Sixth generation of Mercedes-Benz E-Class

The sixth generation of the Mercedes-Benz E-Class executive car is a lineup consisting of three body styles, the W214 sedan, S214 estate, and the X214 all terrain estate, which are vehicles produced by German luxury vehicle manufacturer Mercedes-Benz Group since 2 May 2023. Available exclusively in mild hybrid and plug-in hybrid variants, the E-Class has been available since August 2023 in the UK. Estate variants will come in December 2023. Models years for all body styles are to start in 2024.

As with the last generation, the W214 will receive a long-wheel base model internally designated V214 replacing the V213, assembled and sold locally at the Beijing Benz factory in Beijing, China.

== Development and launch ==
Built upon the rear-wheel drive based MRA II (Modular Rear Architecture) platform which it shares with the D-segment W206 C-Class and the F-segment W223 S-Class, the W214 was unveiled on 25 April 2023. At 26 mm longer, 28 mm wider, and 12 mm taller, it has grown in every dimension compared to the previous model. Its wheel base has grown by 22 mm. For the E-Class Coupé and Cabriolet, the vehicle has undergone a nomenclature update, using the CLE nameplate.

For the estate model, its size in length, width and height has increased by 4 mm, 28 mm, and 22 mm, respectively, while its wheelbase has increased by 22 mm. Boot space has increased by 10 mm.
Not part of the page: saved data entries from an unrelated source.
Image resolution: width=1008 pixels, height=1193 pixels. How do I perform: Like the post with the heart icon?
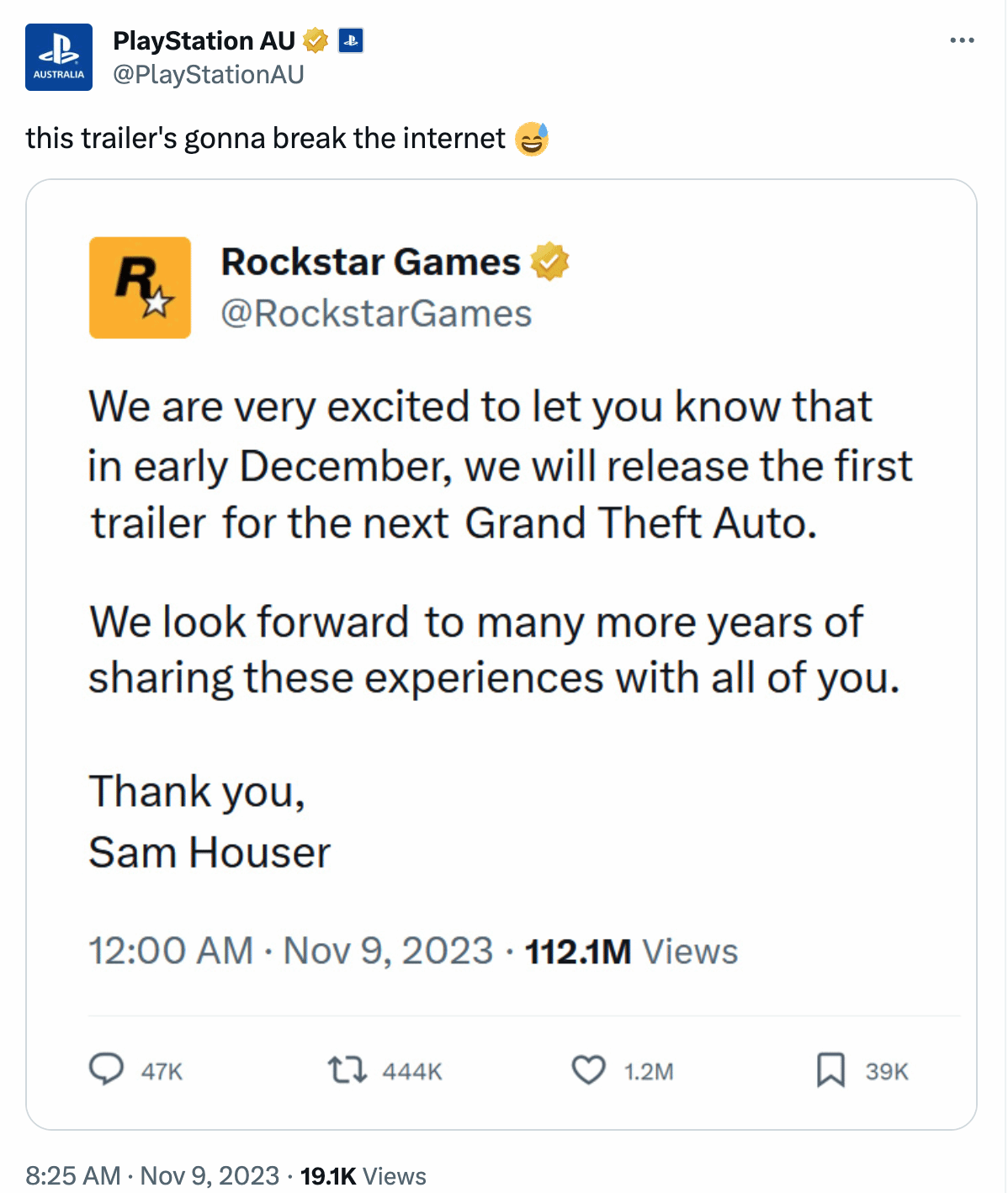(588, 1070)
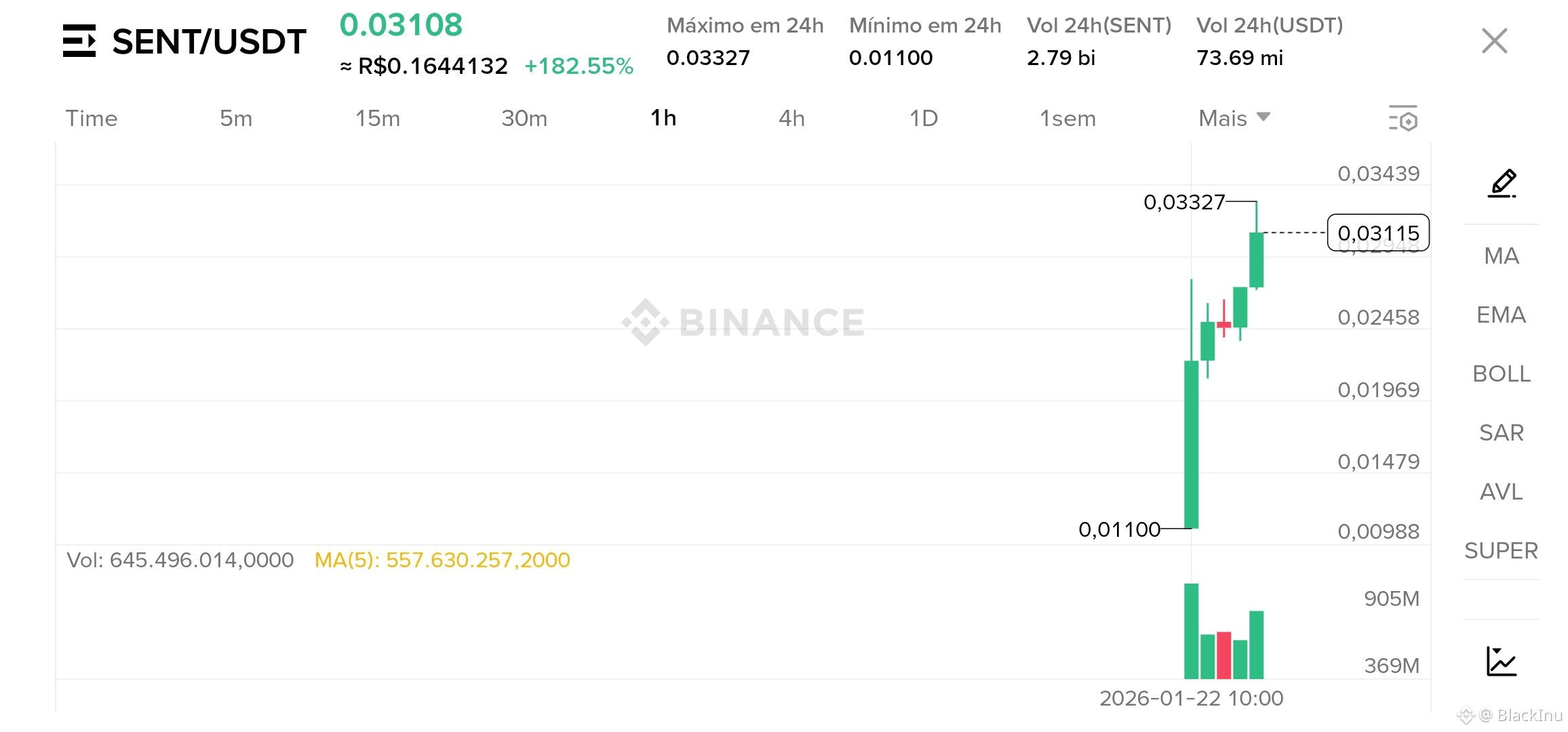This screenshot has width=1568, height=732.
Task: Toggle the EMA indicator
Action: click(x=1502, y=314)
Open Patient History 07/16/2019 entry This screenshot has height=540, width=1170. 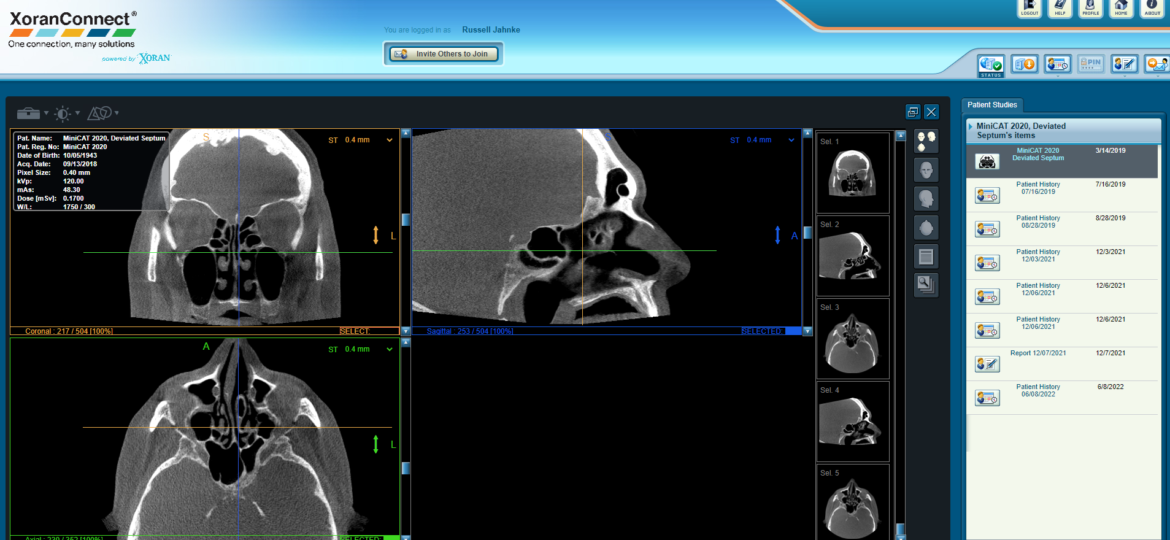[1037, 188]
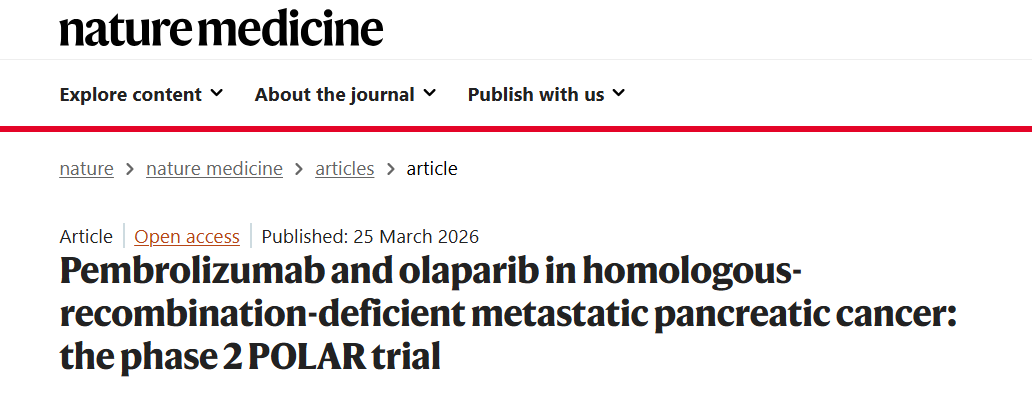The height and width of the screenshot is (402, 1032).
Task: Open the About the journal menu
Action: [334, 95]

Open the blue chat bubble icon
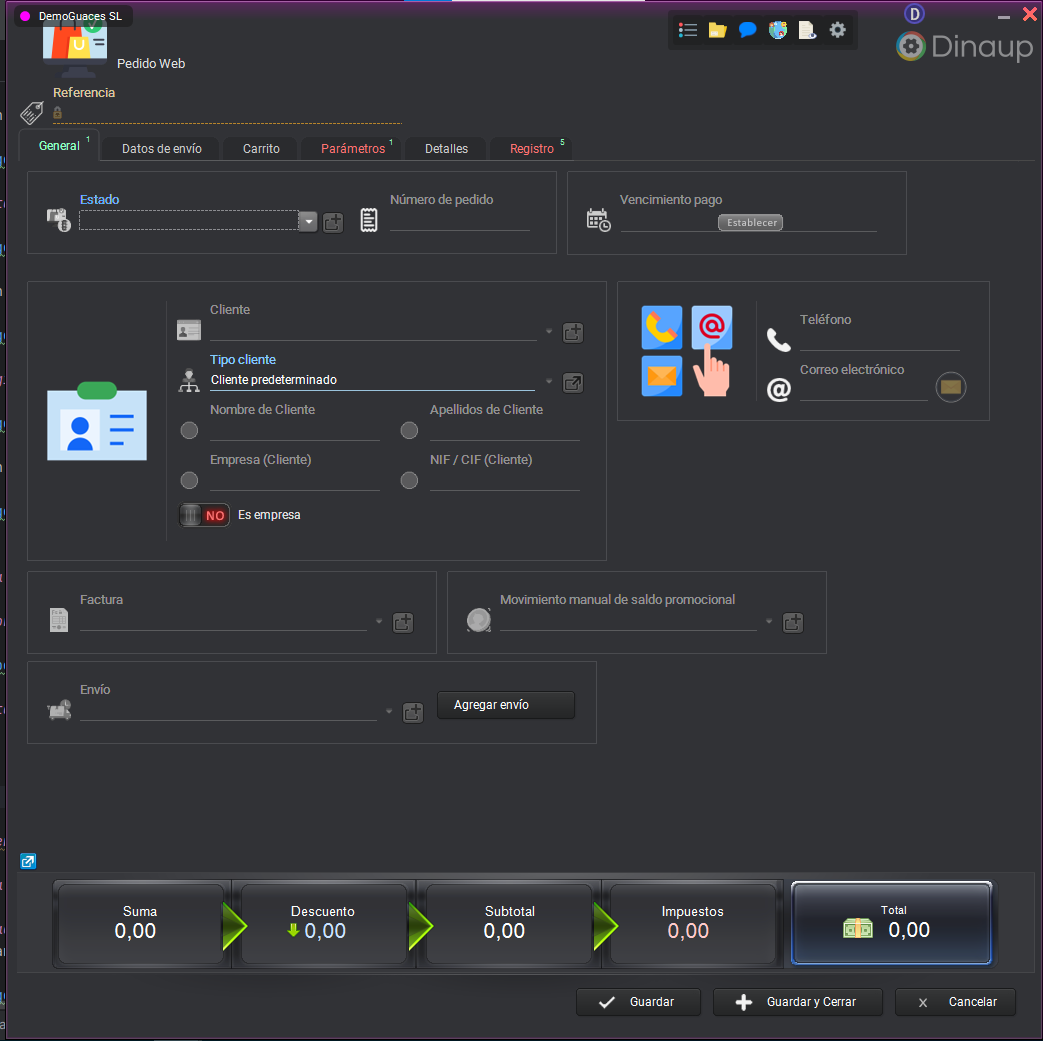pos(747,30)
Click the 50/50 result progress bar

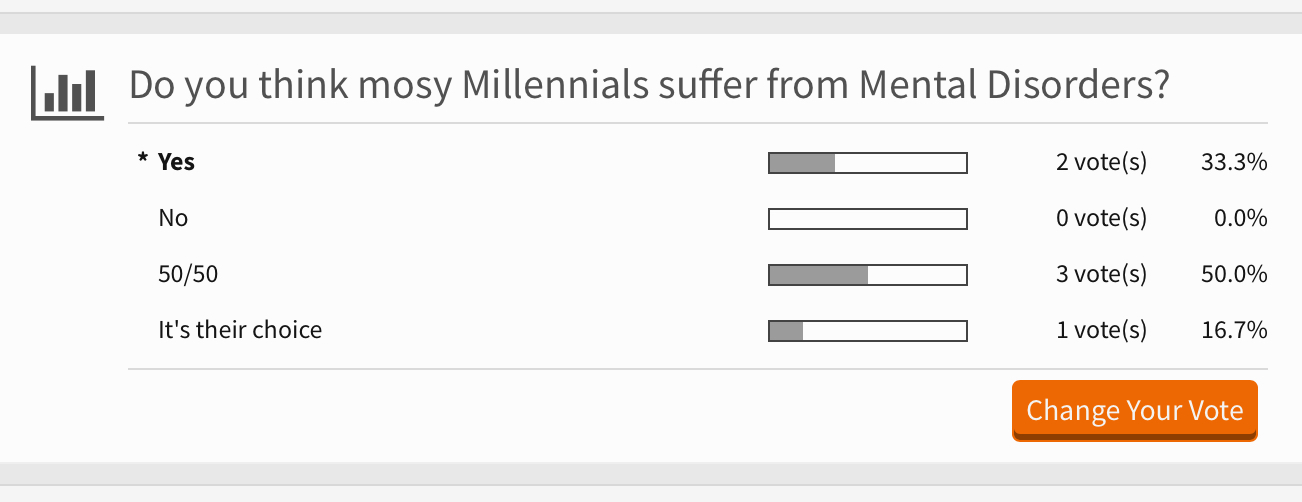[868, 275]
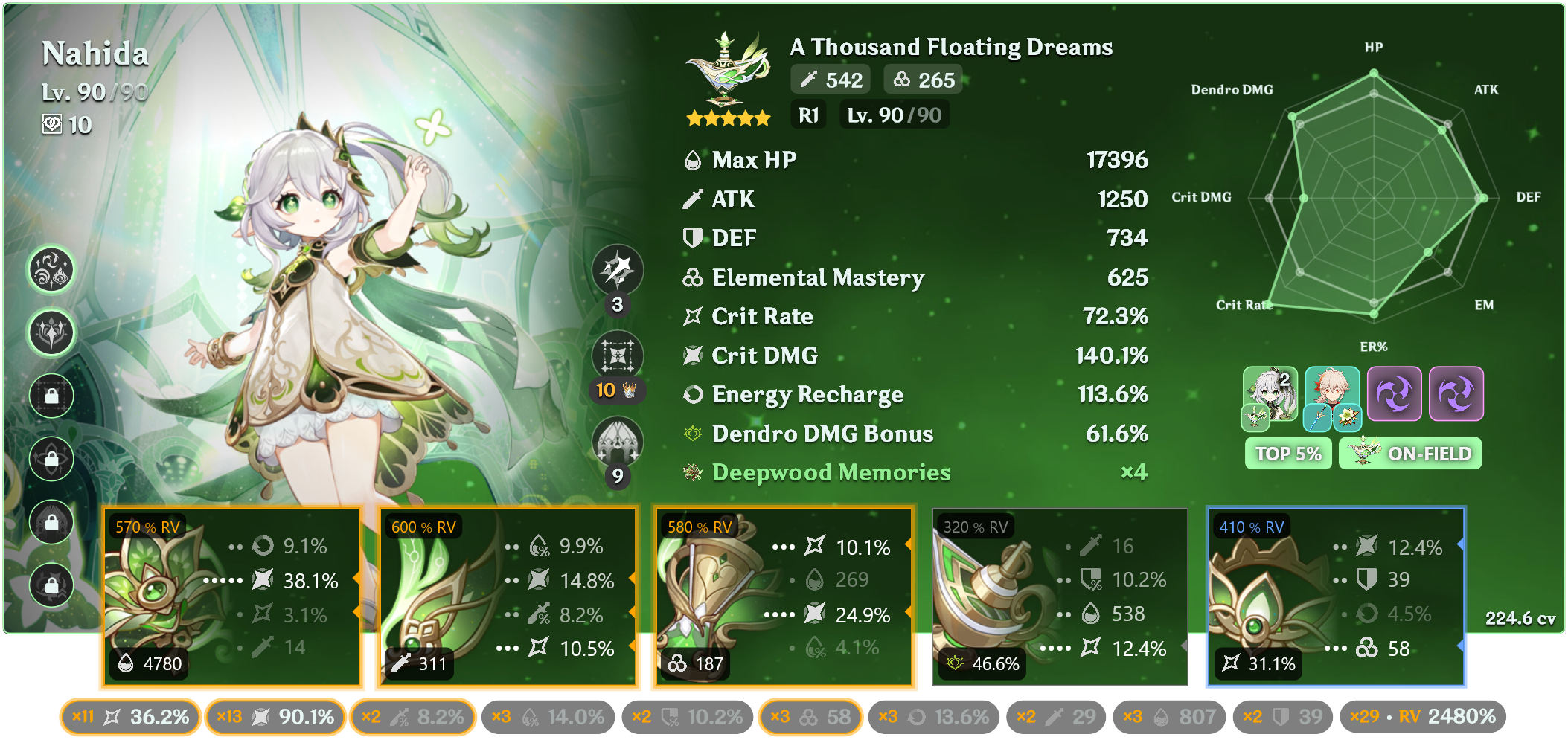Open the TOP 5% ranking badge
Viewport: 1568px width, 740px height.
1288,454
Designed under the direction of Gorden Wagener and debuting the Design Language 4.0, the E-Class was sketched by Bastian Baudy, Micheal Frei, and Robert Lešnik, while Torben Ewe designed the lights and Andreas Franke had designed the interior. As of Q4 2023, available model configurations are petrol mild hybrid, petrol plug-in hybrid, diesel mild hybrid, and diesel plug-in hybrid.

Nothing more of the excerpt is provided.